Marion Wilson used the pandemic in an unusual way. On her daily walk, she became intrigued by a houseboat for sale on Lagoon Pond in Vineyard Haven, perched down the hill from the M.V. Museum. It was Rick Brown’s boatbuilding workshop, and Wilson decided to acquire it initially, thinking of using it only as a studio space. Known for upcycling mobile structures, she turned the workshop into the Floating Gallery, the Vineyard’s only art exhibition venue literally on the water. As a cultural space in the Lagoon Pond, the gallery is both a platform and a lens to the environment. Not originally from the Island, Wilson felt the pull to use the gallery to build community: “I’m next to the marina, down from the museum, and interested in the environment. I thought it would be an interesting platform to connect with people and get to know them.”
On her website, she writes, “As we navigate the complexities of climate change, coastal erosion, and environmental degradation, the Floating Gallery offers a poignant reimagining of our place within the world and our responsibility to not only preserve but work in tandem with it.” Her first show this summer, “Out of Paradise,” features five artists’ explorations of humans’ relationship to the natural world. Here, Wilson is particularly interested in how fine art painting can meaningfully address the environment. “I was trained as an oil painter, but essentially stopped for 25 years because I didn’t know how to make painting talk about the things I was interested in. This made me think, let me look at painters who really believe painting can be political.”

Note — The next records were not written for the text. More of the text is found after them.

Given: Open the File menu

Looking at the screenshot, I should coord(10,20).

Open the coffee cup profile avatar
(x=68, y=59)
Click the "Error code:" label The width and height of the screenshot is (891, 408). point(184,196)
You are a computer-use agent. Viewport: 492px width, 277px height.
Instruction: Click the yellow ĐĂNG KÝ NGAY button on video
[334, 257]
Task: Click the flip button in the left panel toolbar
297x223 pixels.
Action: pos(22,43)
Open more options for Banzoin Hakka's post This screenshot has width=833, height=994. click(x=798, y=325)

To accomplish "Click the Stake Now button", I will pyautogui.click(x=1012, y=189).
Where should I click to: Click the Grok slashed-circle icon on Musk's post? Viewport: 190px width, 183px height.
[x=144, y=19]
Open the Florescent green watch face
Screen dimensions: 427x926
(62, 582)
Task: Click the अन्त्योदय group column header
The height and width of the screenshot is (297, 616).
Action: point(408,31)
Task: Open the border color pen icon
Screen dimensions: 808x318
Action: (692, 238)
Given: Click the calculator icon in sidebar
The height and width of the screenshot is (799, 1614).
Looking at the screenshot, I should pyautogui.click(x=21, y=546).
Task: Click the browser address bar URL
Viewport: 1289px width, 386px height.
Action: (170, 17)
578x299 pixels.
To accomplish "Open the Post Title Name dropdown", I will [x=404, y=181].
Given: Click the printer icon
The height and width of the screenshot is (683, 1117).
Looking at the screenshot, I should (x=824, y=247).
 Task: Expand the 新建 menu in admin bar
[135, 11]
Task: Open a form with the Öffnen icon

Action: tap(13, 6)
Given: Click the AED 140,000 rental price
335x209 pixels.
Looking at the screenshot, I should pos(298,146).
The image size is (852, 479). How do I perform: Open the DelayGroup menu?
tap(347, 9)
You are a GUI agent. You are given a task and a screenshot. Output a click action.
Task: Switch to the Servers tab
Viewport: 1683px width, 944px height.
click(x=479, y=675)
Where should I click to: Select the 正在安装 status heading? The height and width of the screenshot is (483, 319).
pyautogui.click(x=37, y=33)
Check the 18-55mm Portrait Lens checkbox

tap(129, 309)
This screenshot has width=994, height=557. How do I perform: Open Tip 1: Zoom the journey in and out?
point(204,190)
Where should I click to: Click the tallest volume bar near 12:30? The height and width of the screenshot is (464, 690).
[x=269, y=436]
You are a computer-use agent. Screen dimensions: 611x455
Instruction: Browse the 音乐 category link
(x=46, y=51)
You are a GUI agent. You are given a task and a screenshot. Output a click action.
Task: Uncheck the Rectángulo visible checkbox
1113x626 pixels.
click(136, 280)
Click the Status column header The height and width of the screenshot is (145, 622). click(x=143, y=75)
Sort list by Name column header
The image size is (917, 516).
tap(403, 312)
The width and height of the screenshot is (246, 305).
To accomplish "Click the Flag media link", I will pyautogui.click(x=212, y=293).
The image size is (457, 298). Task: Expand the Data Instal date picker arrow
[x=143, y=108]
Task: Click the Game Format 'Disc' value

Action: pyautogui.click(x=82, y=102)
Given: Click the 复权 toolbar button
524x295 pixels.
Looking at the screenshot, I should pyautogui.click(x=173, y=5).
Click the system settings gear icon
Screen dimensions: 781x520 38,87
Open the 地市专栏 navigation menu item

David Opdyke’s artwork explores globalization, consumerism, and civilization’s abusive relationship with the environment. He acquires antique postcards from the early 1900s, when America believed it would never run out of nature to conquer and use. He alters the small photographs by painting images that can bring us up short. For instance, the tentacles of a gargantuan octopus creep up from below, strangling the highway and winding their way through the mountains. In another, foliage slowly overwhelms an industrial bridge spanning the Tennessee River, and starfish and flora threaten to overtake the helmeted and toga-dressed statue on the Dome of the Capital.